• _Task directions_:
Copy everything in the listing from the line containing "The height and width of the screenshot is (383, 600)." down to the line containing "click(x=411, y=234)", including both, without changing any characters.

A block of data
====

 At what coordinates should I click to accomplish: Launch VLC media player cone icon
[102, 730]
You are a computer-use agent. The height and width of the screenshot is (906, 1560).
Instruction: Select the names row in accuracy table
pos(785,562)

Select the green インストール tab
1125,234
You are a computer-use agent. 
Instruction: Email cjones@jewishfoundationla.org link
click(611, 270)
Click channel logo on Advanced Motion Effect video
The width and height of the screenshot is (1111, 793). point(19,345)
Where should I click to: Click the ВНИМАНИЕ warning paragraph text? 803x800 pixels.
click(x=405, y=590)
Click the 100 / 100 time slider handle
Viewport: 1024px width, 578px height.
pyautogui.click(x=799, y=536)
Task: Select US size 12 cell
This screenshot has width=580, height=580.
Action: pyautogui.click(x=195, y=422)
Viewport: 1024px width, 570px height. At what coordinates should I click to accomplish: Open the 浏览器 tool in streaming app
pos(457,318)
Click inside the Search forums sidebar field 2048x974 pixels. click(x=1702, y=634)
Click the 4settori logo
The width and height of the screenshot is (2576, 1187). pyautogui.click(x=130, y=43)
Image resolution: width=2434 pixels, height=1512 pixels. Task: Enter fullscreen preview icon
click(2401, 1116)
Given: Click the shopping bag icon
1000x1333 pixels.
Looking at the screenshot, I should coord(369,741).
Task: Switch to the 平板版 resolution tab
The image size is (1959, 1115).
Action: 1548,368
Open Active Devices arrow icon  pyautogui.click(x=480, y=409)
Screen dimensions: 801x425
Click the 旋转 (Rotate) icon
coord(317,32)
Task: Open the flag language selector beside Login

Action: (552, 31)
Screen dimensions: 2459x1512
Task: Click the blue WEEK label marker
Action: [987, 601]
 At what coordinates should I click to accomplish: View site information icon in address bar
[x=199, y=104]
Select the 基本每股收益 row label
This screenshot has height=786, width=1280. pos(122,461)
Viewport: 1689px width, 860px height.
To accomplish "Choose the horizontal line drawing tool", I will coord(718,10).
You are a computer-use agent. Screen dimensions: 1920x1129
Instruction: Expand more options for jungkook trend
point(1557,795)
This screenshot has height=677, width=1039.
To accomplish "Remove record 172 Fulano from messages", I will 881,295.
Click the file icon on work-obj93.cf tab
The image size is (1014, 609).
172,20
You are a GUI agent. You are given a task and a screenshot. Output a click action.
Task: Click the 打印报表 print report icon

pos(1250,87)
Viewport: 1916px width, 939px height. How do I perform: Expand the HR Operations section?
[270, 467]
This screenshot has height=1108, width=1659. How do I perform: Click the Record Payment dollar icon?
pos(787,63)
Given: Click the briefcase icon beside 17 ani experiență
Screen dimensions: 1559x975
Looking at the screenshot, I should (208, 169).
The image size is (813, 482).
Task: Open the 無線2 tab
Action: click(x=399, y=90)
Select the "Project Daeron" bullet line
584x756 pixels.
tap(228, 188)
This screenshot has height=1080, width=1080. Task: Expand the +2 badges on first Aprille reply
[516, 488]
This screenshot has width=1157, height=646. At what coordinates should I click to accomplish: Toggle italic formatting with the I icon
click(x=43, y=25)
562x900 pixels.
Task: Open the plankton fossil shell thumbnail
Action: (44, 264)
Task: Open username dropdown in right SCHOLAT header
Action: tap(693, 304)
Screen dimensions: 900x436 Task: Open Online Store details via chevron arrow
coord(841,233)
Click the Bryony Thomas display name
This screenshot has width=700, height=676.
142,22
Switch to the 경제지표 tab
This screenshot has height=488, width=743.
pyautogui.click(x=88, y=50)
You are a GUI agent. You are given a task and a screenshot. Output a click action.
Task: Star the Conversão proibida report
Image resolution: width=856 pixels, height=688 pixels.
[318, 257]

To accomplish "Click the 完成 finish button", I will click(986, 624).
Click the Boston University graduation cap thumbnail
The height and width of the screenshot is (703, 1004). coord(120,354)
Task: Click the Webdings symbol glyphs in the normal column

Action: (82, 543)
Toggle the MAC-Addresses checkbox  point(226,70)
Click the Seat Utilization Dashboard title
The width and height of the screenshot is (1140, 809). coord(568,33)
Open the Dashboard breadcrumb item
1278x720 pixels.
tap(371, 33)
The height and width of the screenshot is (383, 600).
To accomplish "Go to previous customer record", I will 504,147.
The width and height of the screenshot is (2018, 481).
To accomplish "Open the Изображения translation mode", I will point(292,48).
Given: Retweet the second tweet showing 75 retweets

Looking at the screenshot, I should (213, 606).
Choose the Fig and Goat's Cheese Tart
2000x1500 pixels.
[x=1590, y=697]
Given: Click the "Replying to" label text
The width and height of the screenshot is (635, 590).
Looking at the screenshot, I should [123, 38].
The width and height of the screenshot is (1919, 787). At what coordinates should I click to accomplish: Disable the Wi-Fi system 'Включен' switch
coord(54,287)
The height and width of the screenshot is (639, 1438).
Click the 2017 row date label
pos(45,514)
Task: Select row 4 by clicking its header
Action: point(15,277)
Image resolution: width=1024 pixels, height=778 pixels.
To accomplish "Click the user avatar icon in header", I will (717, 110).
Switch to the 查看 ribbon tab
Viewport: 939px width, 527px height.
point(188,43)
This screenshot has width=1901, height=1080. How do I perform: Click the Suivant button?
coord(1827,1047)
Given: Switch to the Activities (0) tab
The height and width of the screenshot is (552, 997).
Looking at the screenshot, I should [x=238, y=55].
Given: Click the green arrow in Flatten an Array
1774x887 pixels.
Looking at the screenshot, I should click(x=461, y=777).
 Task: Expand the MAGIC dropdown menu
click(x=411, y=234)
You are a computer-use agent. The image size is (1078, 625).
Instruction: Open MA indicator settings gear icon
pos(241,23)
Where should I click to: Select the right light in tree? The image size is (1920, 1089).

====

• _Answer_:
The height and width of the screenshot is (383, 600).
To accomplish "Go to previous customer record", I will 504,147.
The width and height of the screenshot is (2018, 481).
To accomplish "Open the Изображения translation mode", I will point(292,48).
Given: Retweet the second tweet showing 75 retweets

Looking at the screenshot, I should (213, 606).
Choose the Fig and Goat's Cheese Tart
2000x1500 pixels.
[x=1590, y=697]
Given: Click the "Replying to" label text
The width and height of the screenshot is (635, 590).
Looking at the screenshot, I should [123, 38].
The width and height of the screenshot is (1919, 787). At what coordinates should I click to accomplish: Disable the Wi-Fi system 'Включен' switch
coord(54,287)
The height and width of the screenshot is (639, 1438).
Click the 2017 row date label
pos(45,514)
Task: Select row 4 by clicking its header
Action: point(15,277)
Image resolution: width=1024 pixels, height=778 pixels.
To accomplish "Click the user avatar icon in header", I will (717, 110).
Switch to the 查看 ribbon tab
Viewport: 939px width, 527px height.
point(188,43)
This screenshot has width=1901, height=1080. How do I perform: Click the Suivant button?
coord(1827,1047)
Given: Switch to the Activities (0) tab
The height and width of the screenshot is (552, 997).
Looking at the screenshot, I should [x=238, y=55].
Given: Click the green arrow in Flatten an Array
1774x887 pixels.
Looking at the screenshot, I should click(x=461, y=777).
 Task: Expand the MAGIC dropdown menu
click(x=411, y=234)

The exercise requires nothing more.